The Grain Bulk Handlers Limited (GBHL) at the port of Mombasa. The proposed second grain terminal is to be located in the yet to be constructed port of Lamu. Photo: File/Astandard

In November, the Prime Minister, Raila Odinga, announced that the cabinet had approved the building of a second grain terminal, to be located in the yet to be constructed port of Lamu.

While Grain Bulk Handlers Limited (GBHL) is the dominant player in the grain handling business at the Mombasa port, it insists that it does not enjoy monopoly status.

Other bulk grain handlers operating at the same port include Multiport Limited, Mitchell Cotts, Interglobe and Coast Silos Limited.

Charges levied by GBHL have been the subject of heated debate, with some accusing the firm of exploitative tendencies.

But GBHL maintains that its handling charges are based on cost of investment and volume of cargo flow. The firm charges $12.50 per tonne (Sh 937.50 per 1000 kg). This translates to 90 cents per kilo.

With the exception of periods when the country has to rely on imports, cargo passing through the terminal has been low, thereby increasing the fixed costs of running this facility. And with GBHL’s excess capacity, the entry of millers into the grain-import handling business could drive it and others out of business.

not adjusted

While grain handling at the port forms a component of the price charged for a packed of processed maize meal, GBHL states that it has not adjusted its handling charges for the last 8 years.

While a packet of maize meal was retailing at Sh50 in 2000, it has since risen to Sh120 in some outlets, while GBHL charges have remained static.

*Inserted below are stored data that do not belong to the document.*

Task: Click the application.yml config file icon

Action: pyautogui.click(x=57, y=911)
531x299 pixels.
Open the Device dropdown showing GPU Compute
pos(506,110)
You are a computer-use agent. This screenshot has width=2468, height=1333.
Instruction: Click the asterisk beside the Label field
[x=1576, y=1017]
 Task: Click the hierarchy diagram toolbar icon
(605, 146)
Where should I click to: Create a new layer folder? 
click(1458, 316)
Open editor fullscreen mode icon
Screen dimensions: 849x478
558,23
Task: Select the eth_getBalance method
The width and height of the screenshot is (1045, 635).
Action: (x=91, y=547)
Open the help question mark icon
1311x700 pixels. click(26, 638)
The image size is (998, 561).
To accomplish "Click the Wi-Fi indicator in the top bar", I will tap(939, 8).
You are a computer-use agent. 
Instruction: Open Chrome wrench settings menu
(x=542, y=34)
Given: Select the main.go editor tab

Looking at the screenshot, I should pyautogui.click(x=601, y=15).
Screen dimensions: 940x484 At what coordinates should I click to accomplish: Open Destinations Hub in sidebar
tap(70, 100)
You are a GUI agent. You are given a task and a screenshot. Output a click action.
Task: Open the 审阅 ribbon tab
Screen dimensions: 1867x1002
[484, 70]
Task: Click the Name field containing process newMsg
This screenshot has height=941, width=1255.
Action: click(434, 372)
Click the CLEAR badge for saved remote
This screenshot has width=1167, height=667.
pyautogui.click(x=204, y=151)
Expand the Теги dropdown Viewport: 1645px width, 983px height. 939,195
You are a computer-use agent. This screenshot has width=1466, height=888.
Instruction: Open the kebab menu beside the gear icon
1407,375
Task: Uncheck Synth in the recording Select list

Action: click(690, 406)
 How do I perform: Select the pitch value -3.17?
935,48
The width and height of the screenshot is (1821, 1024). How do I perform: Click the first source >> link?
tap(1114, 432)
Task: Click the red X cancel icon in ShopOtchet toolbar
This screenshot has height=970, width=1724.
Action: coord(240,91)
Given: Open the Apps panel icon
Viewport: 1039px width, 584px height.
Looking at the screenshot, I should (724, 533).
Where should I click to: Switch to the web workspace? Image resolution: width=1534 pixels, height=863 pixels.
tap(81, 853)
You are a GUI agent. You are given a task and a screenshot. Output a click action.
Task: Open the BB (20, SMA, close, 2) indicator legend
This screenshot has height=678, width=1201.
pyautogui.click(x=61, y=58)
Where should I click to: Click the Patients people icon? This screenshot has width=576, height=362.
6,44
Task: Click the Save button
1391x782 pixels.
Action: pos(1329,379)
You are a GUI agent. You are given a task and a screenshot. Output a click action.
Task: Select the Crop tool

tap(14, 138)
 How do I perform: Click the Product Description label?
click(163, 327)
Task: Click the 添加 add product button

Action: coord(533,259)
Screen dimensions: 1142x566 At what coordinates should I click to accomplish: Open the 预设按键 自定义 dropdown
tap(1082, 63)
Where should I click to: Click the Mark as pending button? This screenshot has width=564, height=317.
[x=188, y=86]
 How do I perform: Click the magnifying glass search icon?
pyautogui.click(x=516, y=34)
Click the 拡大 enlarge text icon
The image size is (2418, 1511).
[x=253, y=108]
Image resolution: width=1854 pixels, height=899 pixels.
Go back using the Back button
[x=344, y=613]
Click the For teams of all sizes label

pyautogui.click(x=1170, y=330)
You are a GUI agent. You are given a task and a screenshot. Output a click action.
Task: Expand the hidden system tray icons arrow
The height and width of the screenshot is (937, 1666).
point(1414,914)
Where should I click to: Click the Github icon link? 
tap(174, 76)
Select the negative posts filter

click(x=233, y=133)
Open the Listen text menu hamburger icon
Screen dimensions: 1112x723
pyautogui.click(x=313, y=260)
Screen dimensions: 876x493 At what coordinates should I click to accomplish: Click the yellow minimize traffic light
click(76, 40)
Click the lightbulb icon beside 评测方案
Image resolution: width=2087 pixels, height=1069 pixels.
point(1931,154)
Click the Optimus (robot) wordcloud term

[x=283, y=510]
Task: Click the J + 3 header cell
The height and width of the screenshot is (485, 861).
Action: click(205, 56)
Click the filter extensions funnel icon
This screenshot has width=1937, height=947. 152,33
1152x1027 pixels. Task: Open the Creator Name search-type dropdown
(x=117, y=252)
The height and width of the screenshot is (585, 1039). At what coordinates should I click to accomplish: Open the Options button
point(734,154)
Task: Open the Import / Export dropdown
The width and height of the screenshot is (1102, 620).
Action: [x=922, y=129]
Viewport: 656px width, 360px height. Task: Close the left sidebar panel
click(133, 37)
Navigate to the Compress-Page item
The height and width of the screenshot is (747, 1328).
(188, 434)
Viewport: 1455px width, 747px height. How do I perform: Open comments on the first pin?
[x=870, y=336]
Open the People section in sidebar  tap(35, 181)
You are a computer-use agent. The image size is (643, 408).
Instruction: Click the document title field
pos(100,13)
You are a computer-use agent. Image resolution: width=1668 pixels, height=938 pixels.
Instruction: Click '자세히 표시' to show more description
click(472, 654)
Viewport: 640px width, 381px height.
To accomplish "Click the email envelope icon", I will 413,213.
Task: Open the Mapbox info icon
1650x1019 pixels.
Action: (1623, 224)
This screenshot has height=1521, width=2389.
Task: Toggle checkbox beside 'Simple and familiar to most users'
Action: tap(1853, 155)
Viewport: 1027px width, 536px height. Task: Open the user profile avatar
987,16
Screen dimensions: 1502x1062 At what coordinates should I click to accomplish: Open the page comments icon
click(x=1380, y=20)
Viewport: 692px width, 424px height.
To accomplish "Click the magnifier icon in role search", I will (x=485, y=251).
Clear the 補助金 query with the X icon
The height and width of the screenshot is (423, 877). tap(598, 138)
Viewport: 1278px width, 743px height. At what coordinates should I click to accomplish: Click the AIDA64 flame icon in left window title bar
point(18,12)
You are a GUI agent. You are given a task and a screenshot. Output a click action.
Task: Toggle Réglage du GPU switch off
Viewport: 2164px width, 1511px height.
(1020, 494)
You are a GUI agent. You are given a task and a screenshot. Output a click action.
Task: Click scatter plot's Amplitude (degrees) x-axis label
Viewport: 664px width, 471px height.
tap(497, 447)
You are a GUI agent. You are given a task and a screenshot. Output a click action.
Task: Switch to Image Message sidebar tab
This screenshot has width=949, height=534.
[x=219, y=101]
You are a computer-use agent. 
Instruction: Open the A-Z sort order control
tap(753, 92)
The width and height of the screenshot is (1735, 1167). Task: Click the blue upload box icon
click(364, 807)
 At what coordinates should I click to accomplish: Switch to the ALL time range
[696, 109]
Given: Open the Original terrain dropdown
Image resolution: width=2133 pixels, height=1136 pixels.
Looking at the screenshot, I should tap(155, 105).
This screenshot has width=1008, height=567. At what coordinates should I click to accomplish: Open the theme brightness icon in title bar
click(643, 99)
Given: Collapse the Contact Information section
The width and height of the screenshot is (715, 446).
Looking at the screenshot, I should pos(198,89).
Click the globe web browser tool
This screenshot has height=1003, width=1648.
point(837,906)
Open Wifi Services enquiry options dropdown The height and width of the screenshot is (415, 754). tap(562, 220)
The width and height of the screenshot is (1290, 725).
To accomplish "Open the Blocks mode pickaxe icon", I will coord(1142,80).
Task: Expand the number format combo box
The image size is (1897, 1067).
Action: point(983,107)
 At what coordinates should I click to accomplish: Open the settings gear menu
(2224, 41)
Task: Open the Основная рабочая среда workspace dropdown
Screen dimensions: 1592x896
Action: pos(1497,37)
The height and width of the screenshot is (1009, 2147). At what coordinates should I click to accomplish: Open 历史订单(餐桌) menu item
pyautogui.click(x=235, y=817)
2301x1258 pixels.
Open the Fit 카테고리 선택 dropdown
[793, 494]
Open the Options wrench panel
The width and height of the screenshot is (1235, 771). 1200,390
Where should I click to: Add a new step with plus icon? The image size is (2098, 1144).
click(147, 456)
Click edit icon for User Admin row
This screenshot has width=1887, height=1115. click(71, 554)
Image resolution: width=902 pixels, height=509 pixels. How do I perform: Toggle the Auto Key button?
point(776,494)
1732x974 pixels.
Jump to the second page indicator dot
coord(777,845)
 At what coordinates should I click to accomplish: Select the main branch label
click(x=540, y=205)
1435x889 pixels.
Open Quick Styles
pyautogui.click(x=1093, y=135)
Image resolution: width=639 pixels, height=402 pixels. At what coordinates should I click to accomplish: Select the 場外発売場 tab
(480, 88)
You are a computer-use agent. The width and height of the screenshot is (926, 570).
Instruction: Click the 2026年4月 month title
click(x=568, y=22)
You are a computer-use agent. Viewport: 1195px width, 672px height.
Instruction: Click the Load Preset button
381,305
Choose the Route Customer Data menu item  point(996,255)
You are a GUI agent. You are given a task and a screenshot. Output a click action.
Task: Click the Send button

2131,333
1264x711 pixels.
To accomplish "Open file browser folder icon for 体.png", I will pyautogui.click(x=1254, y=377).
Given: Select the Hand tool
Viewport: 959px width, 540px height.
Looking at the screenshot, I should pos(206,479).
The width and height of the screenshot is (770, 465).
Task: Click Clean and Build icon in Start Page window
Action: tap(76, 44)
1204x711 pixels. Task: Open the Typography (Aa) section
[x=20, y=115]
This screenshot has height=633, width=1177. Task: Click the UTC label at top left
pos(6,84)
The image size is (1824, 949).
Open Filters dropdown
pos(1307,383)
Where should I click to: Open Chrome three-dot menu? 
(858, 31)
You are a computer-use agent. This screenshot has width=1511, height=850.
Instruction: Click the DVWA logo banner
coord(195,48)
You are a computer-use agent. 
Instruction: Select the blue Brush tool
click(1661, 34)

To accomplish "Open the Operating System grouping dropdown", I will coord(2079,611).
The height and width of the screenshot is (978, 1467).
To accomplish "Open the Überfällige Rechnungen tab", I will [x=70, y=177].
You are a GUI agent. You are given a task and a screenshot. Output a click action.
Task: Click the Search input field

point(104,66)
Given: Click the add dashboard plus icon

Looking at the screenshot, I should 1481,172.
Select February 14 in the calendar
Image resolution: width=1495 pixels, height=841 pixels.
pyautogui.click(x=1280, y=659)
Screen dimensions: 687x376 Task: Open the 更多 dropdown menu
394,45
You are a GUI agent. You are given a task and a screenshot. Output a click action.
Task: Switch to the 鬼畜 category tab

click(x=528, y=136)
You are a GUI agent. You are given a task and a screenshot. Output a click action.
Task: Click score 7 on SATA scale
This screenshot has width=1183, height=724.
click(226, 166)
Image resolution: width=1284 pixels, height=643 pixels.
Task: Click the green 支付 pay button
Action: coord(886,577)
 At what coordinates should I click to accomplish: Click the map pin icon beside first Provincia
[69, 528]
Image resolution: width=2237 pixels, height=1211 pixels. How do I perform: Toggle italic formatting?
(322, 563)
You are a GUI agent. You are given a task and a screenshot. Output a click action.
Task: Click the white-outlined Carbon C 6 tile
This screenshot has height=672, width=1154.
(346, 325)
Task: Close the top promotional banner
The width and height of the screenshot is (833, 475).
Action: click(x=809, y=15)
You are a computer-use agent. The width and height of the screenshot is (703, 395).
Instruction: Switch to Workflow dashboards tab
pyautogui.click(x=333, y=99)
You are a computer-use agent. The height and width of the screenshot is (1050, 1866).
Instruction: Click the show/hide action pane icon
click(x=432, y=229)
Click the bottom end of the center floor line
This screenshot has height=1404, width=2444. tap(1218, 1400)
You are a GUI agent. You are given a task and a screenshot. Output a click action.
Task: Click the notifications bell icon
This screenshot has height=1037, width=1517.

The latest country World Bank report says maize prices in Kenya are double international prices, and substantially above those prevailing in neighbouring Uganda and Tanzania. Moreover, the report says the prevailing high returns benefit less than two per cent of maize farmers, who capture half of the gross revenue from maize trade, while the majority of the urban and rural poor continue to pay high prices.

"Port handling is just one component of what determines the overall consumer price of maize meal. The cost of transport from the port of Mombasa to upcountry areas remains very high. The road and railway infrastructure needs to be looked into to reduce cost per unit," said Paul Mbuni, CEO of the Kenya Society of Agriculture Professionals.

Available figures indicate that cost of handling accounts for approximately Sh2 of the total cost of a packet of maize flour.

not responsible

GBHL insists that it is not entirely responsible for the end price of maize flour. In the past, attempts have been made by a section of millers to place the blame over rising costs of maize meal solely on the grain handler, ignoring other components.